OK, well I think we are just repeatedly going over the same old ground now.
However, if we get back to what I think was the issue behind the original opening post, namely that William Lane Craig claims that humans show not just morality, but what he calls "objective" morality, by which he means (afaik) that humans alone & apart from any other animals, have morality which is innate and which they are always born with. And in particular he says the "fact" that human morality is "objective" is proof of the existence of God, because that is the only way in which the objective morals could be present in humans.
Whether or not you agree with what WLC says, you seem to be claiming (a)that morality in humans could be objective in that same sense of being somehow automatic in all humans from birth, and not something learned or developed through evolutionary processes, and (b) that the only way to understand such statements about objective morality is through philosophy and not through any evidence-based scientific studies.
I don't think the highlighted part is correct.
I don't regard the fact that we all feel something like morality as being a reason to think that morality is objective and true. After all, we all are born with tendencies to certain fallacies of reasoning, too, and I don't conclude that therefore these fallacies are objective and true.
As well, I don't know if humans are born with an innate sense of a moral code, or whether this is better explained by socialization (or, likely, both).
I agree that science doesn't settle the objectivity question (not even Pup's argument is purely scientific, I think) but of course it could settle whether these feelings are universal and innate.
If that is what you are saying then I completely disagree with you. And I don't think you have any evidence at all of either any objective nature for whatever traits you call "morality", or any evidence to show that philosophy is even any use whatsoever in detecting and confirming any objectivity of morals, and far less that philosophy is capable of doing that where science is not.
I haven't claimed any evidence that morality is objective. I've repeatedly said it's a hard question. Philosophers have discussed it a long time, made a few tentative conclusions here or there and managed to focus the problem, but I agree that there's a real question whether philosophy can settle this issue.
Philosophy simply hasn't the greatly successful methods of science. There are few reasons for that, but the fact that I say a problem isn't appropriately dealt with by science doesn't mean that I expect a conclusive solution by philosophy. Philosophy is, frankly, characterized by asking many of the same questions for centuries, although deriving new ways of looking at those questions.
I'm sure this is one reason people dismiss philosophy, and I don't blame them. As it happens, I'm interested in these questions and the arguments that people raise.
Afaik, the claim of morals as objective, is only that, i.e. just an un-evidenecd claim. And afaik there is no evidence at all to show that philosophy has, or even ever could, discover any objective existing feature as the basis or cause of human "objective" morals.

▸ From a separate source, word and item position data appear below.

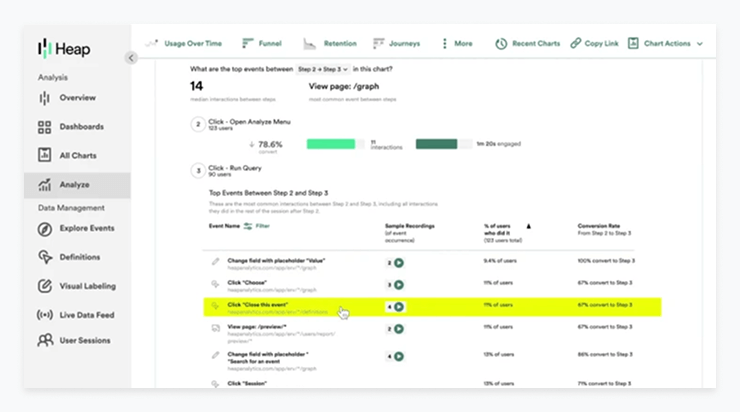Open Definitions in the sidebar
740x412 pixels.
(x=79, y=257)
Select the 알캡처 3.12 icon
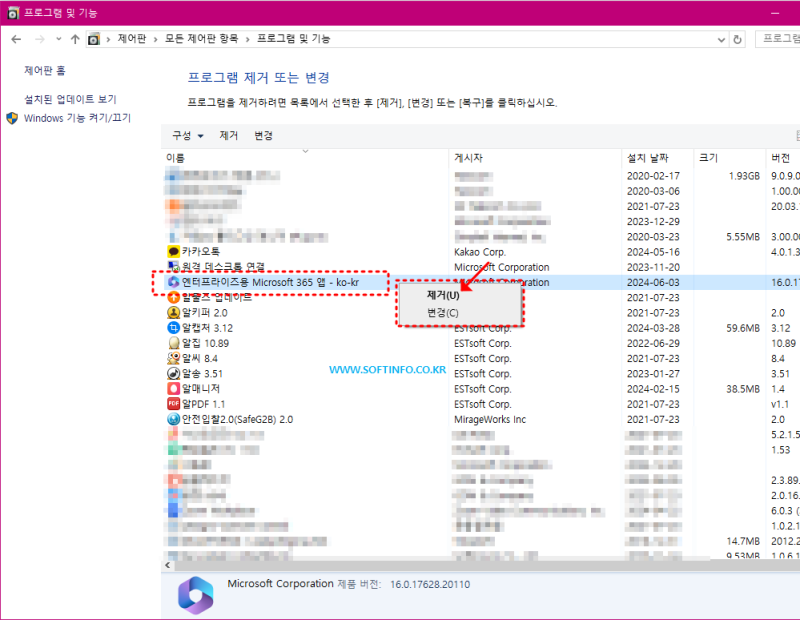 pos(175,328)
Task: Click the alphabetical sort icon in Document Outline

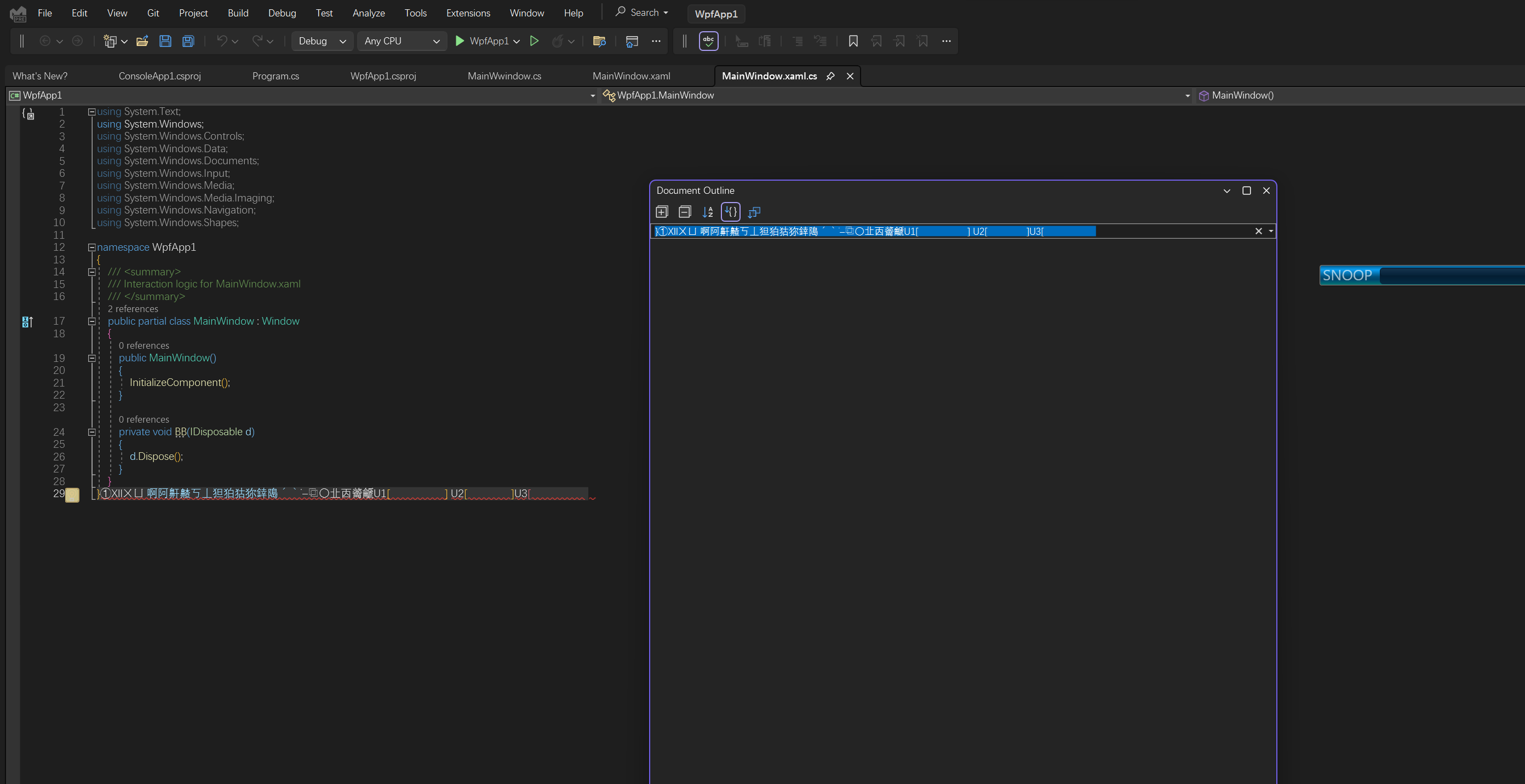Action: 708,212
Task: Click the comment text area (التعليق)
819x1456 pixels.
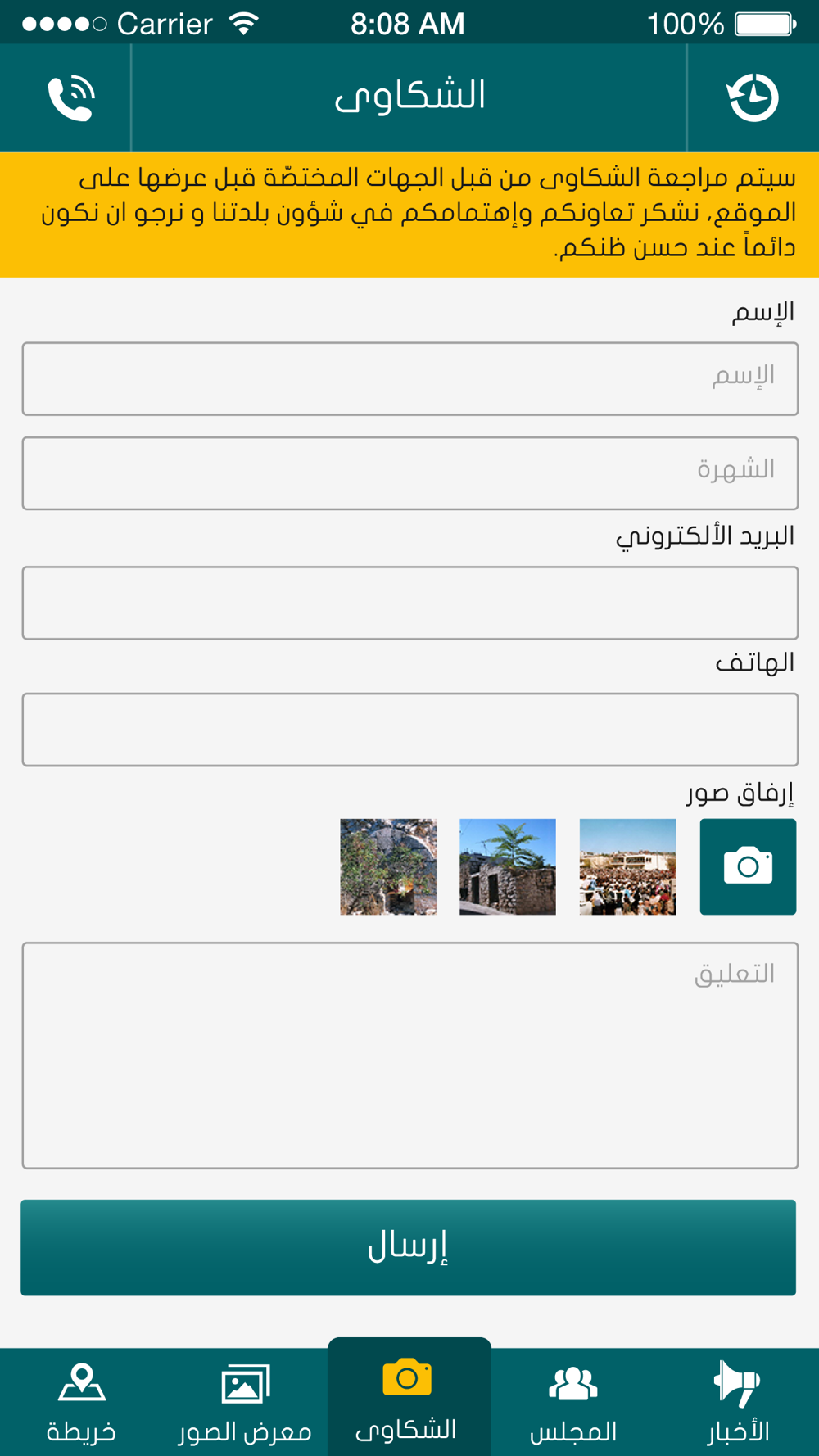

However, in contrast to that, you could certainly make a scientific study of what anyone such as WLC or yourself means when they talk about "morality", and in particular what evidence they have for saying that the morality is objective in any sense of being an innate feature specific to homo sapiens.
Right! Science can discover descriptive truths about humans and their moral beliefs. I've never denied that.
The question is whether science can ever discover that these beliefs do not and cannot correspond to objective principles. And I think the answer is "no". I think that even Pup's argument will not suffice to do this.
So far from philosophy being the only game-in-town by which to understand so-called "objective morality", I think philosophy is actually quite useless as a means of ever discovering and explaining the physically existing nature of any such traits as "morals", let alone "objective morals". And that in fact, as we have found with virtually every other conceivable claim of anything that is actually said to really exist, the only credible way to investigate such claims is through objective evidence-based science.
But you can only do that (i.e. investigate and explain what is really meant when people use terms like "morality" and claim "objective morality"), if you first have a clear properly defined explanation of what morality is supposed to be. If you cannot even describe clearly what it is you are talking about, then there is nothing actually to investigate at all beyond empty ill-defined words and claims.
Suppose I can't define Bingkauh, but I know it's a sport. I don't know which sport, what distinguishes it from other sports, etc.
That's enough for me to know that the Opera Review won't include reports on Bingkauh, because the Opera Review doesn't include sports.
Similarly, if the content of morality is practical norms, though I am at pains to discuss which such norms are moral and which not, and if I know that science aims at description, then I know that science won't settle questions of morality.
(Pup's recent argument is causing me to think about how everything fits together, and I suspect that I still will end up siding with the claim above, but I must think about it.)